> **PROMPT**
Give back a single figure: the number of lines in the entries below that contain "screenshot".

> **EXCERPTED DATA**
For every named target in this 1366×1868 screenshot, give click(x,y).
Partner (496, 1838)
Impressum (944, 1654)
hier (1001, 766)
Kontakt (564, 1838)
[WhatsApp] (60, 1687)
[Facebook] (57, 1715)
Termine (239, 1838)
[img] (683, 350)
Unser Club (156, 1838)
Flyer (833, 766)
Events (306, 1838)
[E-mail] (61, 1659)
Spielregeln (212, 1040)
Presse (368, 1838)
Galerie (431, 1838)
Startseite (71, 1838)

* * *

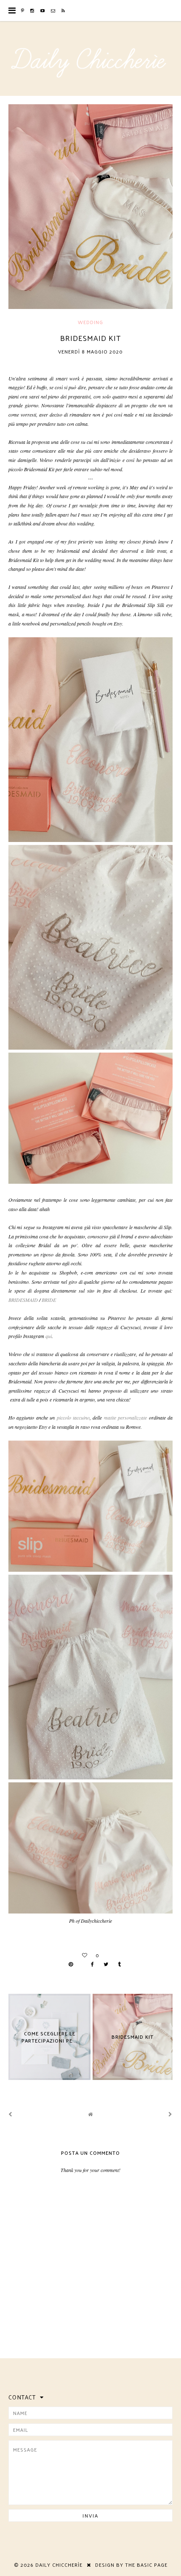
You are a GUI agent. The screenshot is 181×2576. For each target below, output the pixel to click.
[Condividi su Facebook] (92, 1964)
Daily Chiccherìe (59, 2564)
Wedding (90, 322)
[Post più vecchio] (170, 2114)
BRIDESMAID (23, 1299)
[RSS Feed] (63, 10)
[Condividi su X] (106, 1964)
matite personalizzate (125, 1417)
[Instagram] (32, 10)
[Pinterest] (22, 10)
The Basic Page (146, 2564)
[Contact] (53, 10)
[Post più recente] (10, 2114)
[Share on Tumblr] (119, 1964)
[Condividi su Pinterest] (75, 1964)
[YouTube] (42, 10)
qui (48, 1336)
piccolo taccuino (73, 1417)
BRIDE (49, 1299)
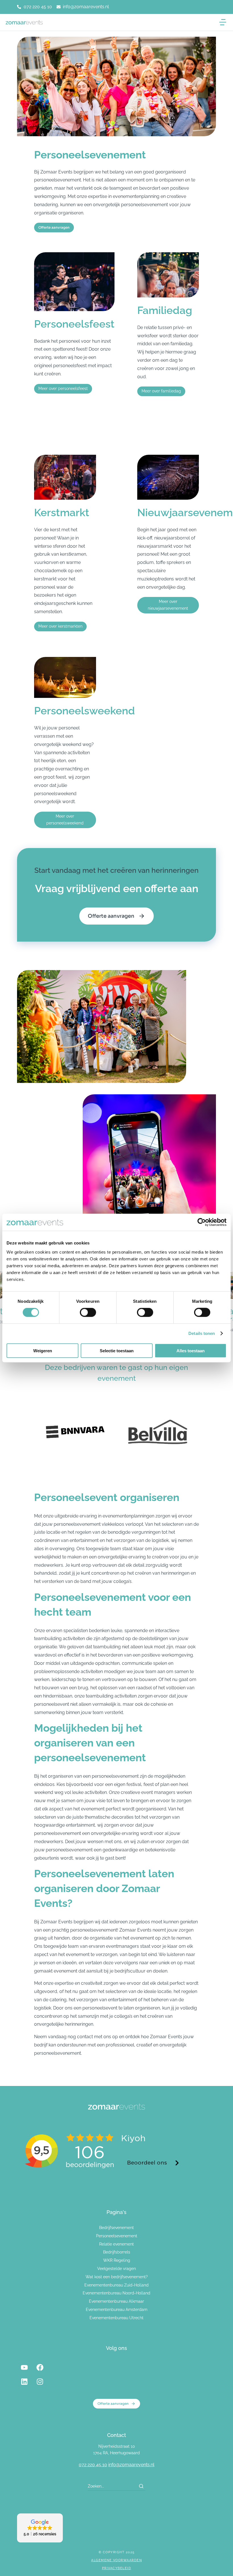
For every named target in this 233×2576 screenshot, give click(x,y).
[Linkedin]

> **RESULT FOR THIS TASK**
3